November 2017, Parshat Veyera

Dear friends,

This week’s Parsha, Parshat Vayera, is one of my favorites particularly because its principal character is Avraham. For many, Avraham is cool because he retains the title of first monotheist and thus the spiritual father of all Jews, Christians, and Muslims alive today. Roughly speaking that is some 4 billion people, give or take.

For us there is yet another level of reverence and love. Avraham was the First Jew…the first of our tribe, the first captain and the first team. For me, the fascination lies in the stories we are told about Avraham.

Consider the opening scene of this Parsha: Avraham is 99 years old and is sitting at the entrance of the tent in the heat of day. According to tradition this is directly immediately after when Avraham circumcises himself. We are told this was the third day after circumcision. Thankfully I have no personal memory I can refer to; I’m not one of those annoying people who can remember their birth.

The third day is indeed when one is most vulnerable. At least in minds of Shimon and Levi with their infamous massacre of the city of Shechem, which is why they attacked precisely then: ‘They attacked them on the third day when they were most in pain’. That’s a direct translation. This takes the notion of unarmed civilians to a whole new level. Unarmed and very recently circumcised!

At any rate Avraham is sitting hurting in the sun when Vayera (meaning ‘and he appeared’), God appears. Avraham had spotted three dusty, disheveled smelly travellers appearing on the sandy horizon. He tells God to hold His thought while he organises a few things.

He yells out to the lad to bring a healthy fat animal to slaughter. He runs to the kitchen and gets them to organize milk, cheese, bread and cakes. Sounds like Avraham owned a milk bar and lived on-site. If so, Avraham is the first recorded milk bar owner and is the economic father of all future migrants, which of course he was himself.

As soon as the strangers arrive, Avraham gives them water to drink and wash up. In the desert, water is the most precious commodity, yet he insisted on their comfort. The he proceeds to feed them a lavish feast.

Here we have a really old man who has just undergone surgery in a very tender spot, stretching himself way beyond any call of duty both physically and financially. You’d think by the effort that these were his closest mates. Yet they were not. They were absolute strangers who were very dirty and exhausted. There were no animals carrying them or accompanying them – highflyers they certainly weren’t. And yet for these needy strangers Avraham extended himself in such a phenomenal way, in a manner usually reserved for royalty.

* * *

Directions: Continue the letter above about Avraham in Parshat Vayera, picking up right after its final sentence.

Data:
* * *

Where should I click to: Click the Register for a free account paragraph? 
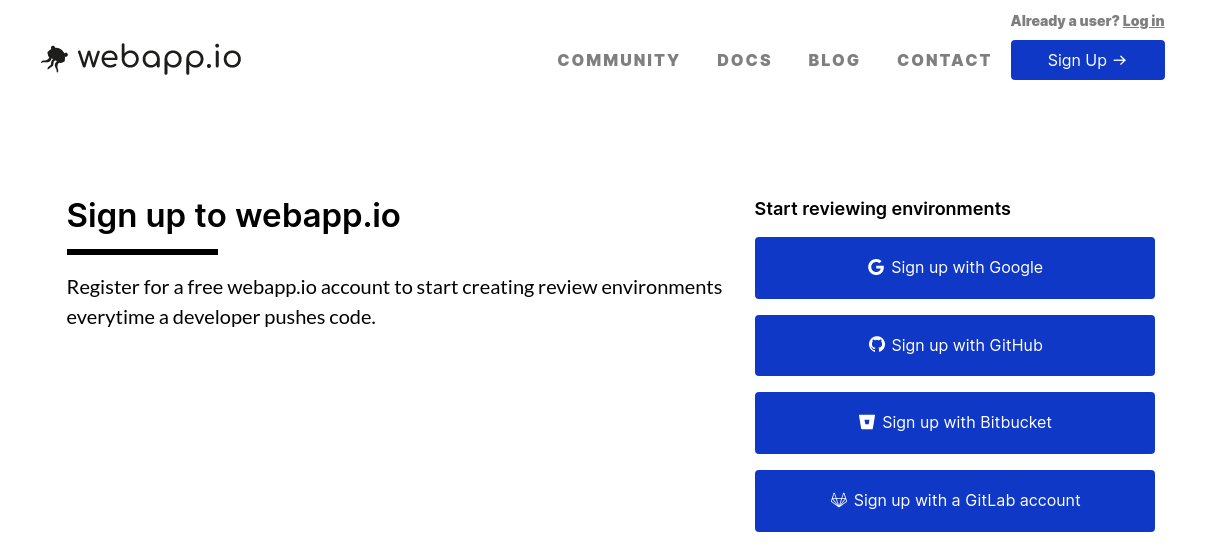[x=394, y=303]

* * *

Task answer:
And the best part is, he interrupted his conversation with God to attend to these people! Actually, the best part is that God was not offended. The rabbis in fact used this episode to instruct us that hachnasat orchim – welcoming of strangers – takes precedence to talking with God.

It therefore boggles my mind that today so many religious people of all types who see Avraham as their spiritual father don’t see it a contradiction to be in support of tightening borders, cutting aid, and generally making traumatised strangers suffer as much they can so as to send a message that refugees are not welcome and not our problem.

Were this story the only one we knew of Avraham, dayenu – it would suffice.

Yet the next story resonates, for me, even more. When Avraham is finally done with hosting he goes back to talking with God. God shares with Avraham His intention to destroy the two cities of Sedom and Amora.

Avraham’s reaction holds eternal relevance. Avraham asks: hashofet kol haaretz lo yaase mishpat – will the judge of the entire world not do justice!?!

It is the eternal cry because it is at the heart of our uproarious protest of moral indignance aimed at the most reviled of creatures, hypocrites. No one excites passionate disgust as much as a stern judge who jails people for drink driving who is then caught drunk as a sailor.

This aversion to double standards is at the heart of morality at its most basic. The only common denominator between all moral codes is that they apply equally to all.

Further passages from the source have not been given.